Data records
====

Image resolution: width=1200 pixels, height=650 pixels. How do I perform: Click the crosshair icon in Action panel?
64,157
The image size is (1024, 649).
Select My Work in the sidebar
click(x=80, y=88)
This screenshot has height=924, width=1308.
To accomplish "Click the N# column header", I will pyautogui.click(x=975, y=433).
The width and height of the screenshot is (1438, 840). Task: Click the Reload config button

====

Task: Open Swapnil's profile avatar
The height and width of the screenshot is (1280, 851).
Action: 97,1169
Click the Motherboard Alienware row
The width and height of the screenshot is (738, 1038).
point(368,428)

====

== Task statement ==
Rewrite the lines from the one containing "Click the Motherboard Alienware row" through the one containing "point(368,428)", inclusive, swapping "screenshot" for "image" and leaving everything else as it is.

== Solution to this problem ==
Click the Motherboard Alienware row
The width and height of the image is (738, 1038).
point(368,428)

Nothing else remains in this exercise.